--- DATA EXCERPTS ---
* * * *

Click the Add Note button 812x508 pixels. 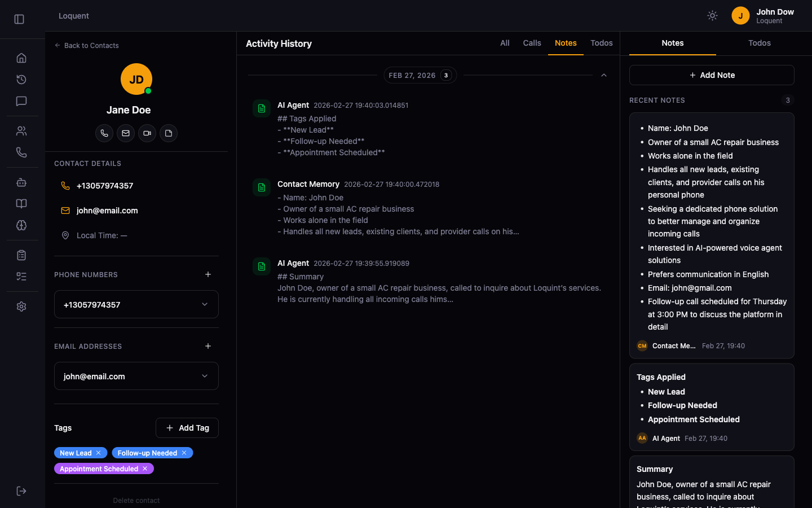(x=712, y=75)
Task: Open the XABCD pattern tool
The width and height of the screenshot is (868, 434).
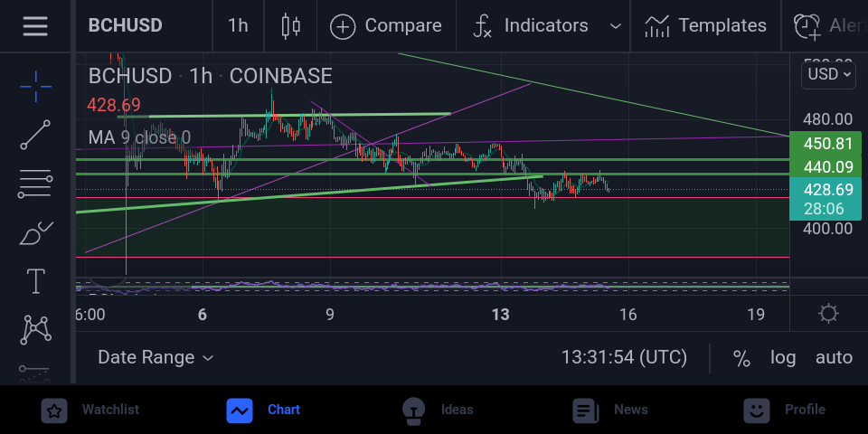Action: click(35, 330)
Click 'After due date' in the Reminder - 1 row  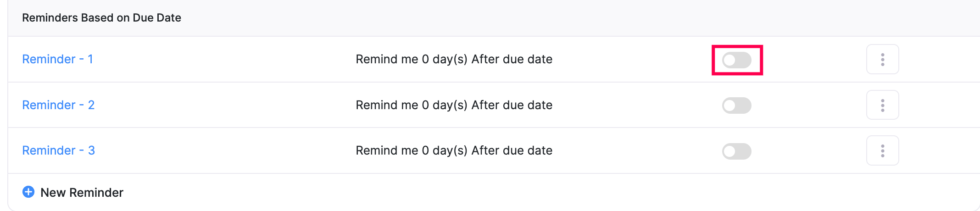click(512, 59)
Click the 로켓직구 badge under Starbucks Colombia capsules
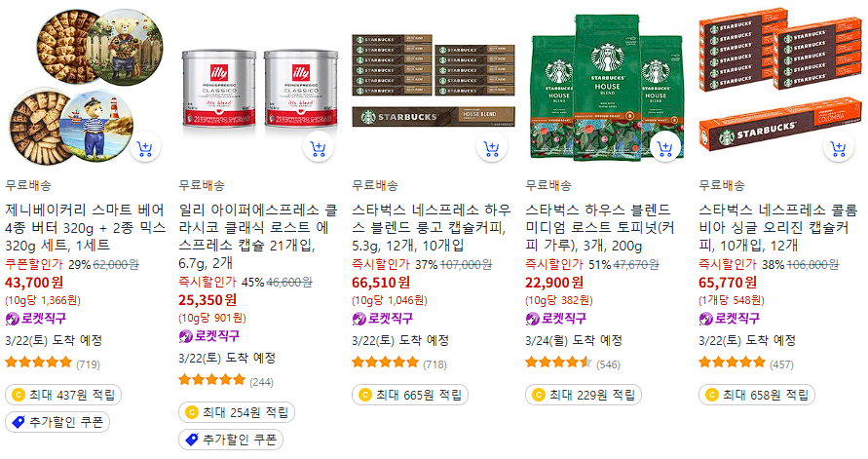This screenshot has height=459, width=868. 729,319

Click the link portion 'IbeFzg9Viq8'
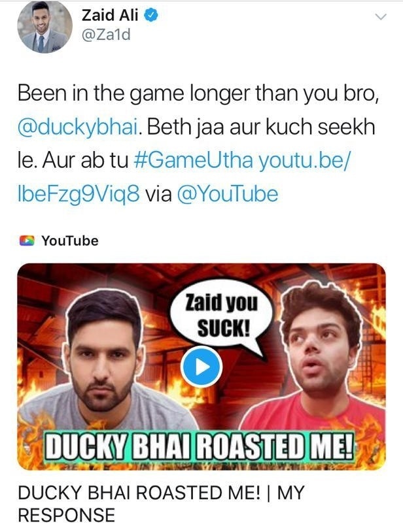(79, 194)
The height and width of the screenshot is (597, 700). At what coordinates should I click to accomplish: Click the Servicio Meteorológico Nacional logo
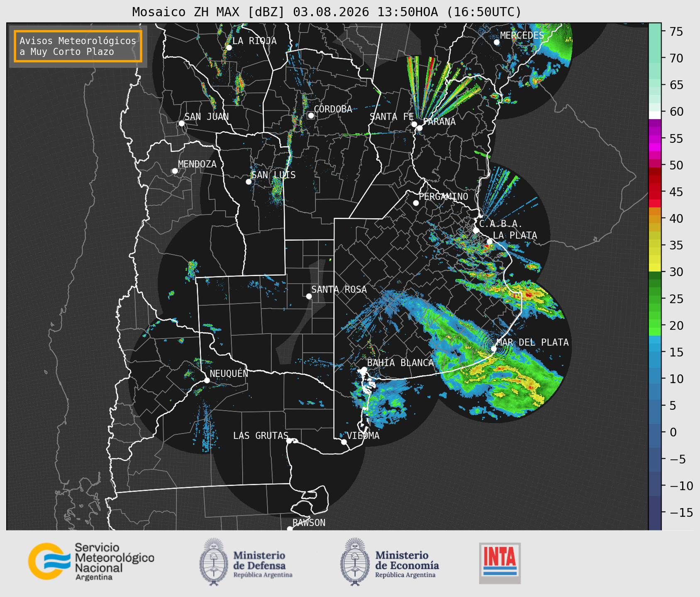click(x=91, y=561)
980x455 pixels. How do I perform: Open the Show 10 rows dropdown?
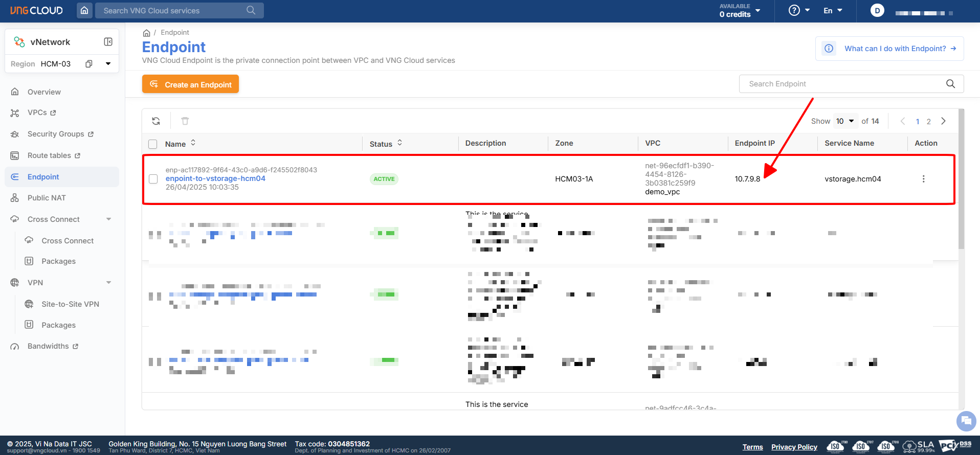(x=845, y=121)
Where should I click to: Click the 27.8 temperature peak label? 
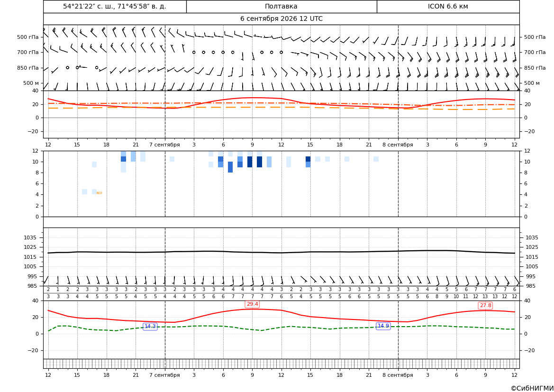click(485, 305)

* * * *

--- YOUR GOAL ---
From the line containing "Where should I" to the last line of the entries, output every line exactly as written, but leave out the pictures.

--- OUTPUT OF THE TASK ---
Where should I click to: Click the 27.8 temperature peak label? 
click(485, 305)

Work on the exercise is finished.